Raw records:
********

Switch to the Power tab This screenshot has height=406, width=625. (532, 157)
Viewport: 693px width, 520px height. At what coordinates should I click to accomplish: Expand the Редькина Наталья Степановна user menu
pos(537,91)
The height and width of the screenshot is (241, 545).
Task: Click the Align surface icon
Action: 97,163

********

Aim - Reproduce each of the rows above word for word, keeping their order and line breaks.

Answer -
Switch to the Power tab This screenshot has height=406, width=625. (532, 157)
Viewport: 693px width, 520px height. At what coordinates should I click to accomplish: Expand the Редькина Наталья Степановна user menu
pos(537,91)
The height and width of the screenshot is (241, 545).
Task: Click the Align surface icon
Action: 97,163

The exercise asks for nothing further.